Chinese investors, he said, have already learned how to invest successfully in Singapore and Malaysia where they have major interests in power plants. They have learned that they can invest in a nuclear plant in Britain and they can also own 9% of Thames Water in the UK.
"What do these economies allow China to do? They have a regulatory framework to allow China to invest transparently. That's the secret. And you've got to have a framework that allows long-term investment because infrastructure is very long-term," Mr Yeoh said.
A successful B&R would open opportunities for the Chinese private sector to bankroll billions of dollars worth of projects overseas, and to do it more quickly than multinational funding organisations such as the Asian Infrastructure Investment Bank and World Bank which take two years or more to approve a project.
"For me this is a time in history, never let this go because the lessons are terrible.
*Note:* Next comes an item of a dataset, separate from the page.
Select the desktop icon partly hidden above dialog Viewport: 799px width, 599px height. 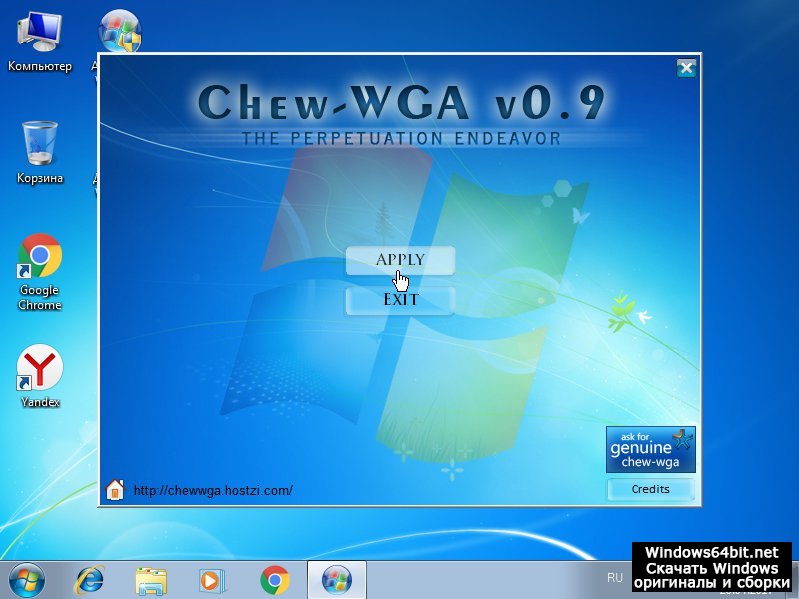tap(121, 30)
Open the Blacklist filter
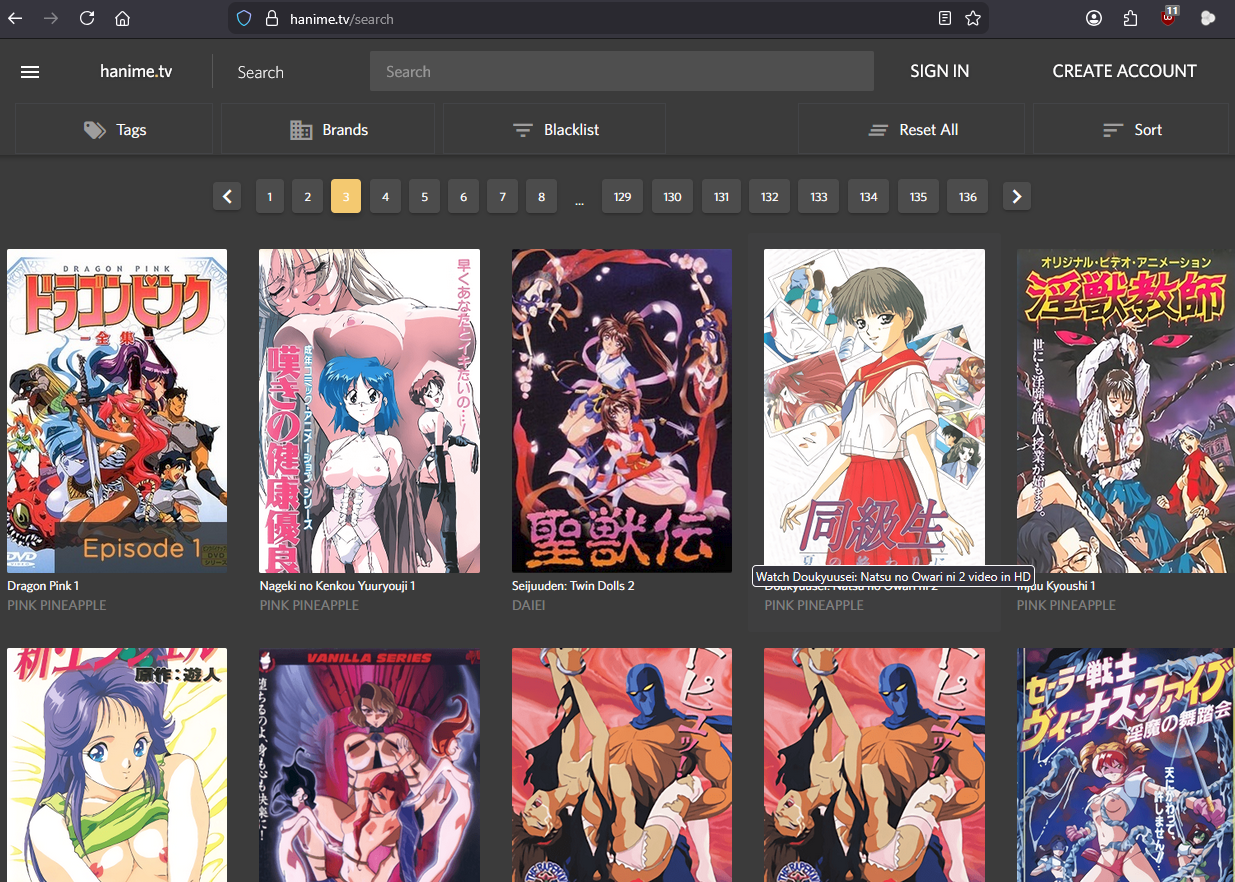Screen dimensions: 1235x882 click(x=555, y=130)
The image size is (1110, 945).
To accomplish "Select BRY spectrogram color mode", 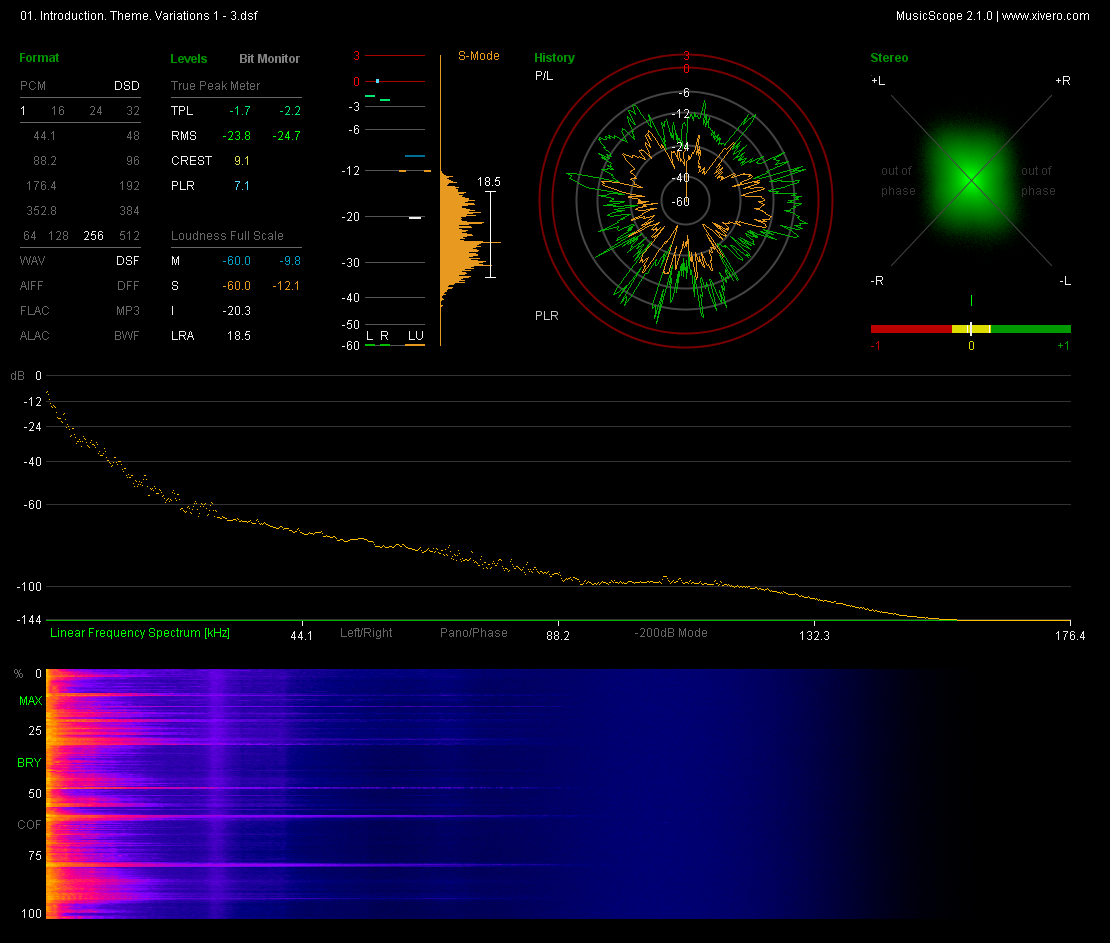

The war has stopped and there is economic peace. If we don't solve this infrastructure problem for our people in Asia, it's not going to be very pretty," he said.
"The Asean-China community is beginning to understand that it's not a zero-sum game, and that they can invest in each other's assets. We should not be distracted again by geopolitics. We should move on and build, and for me, a transparent, coherent regulatory framework is the answer."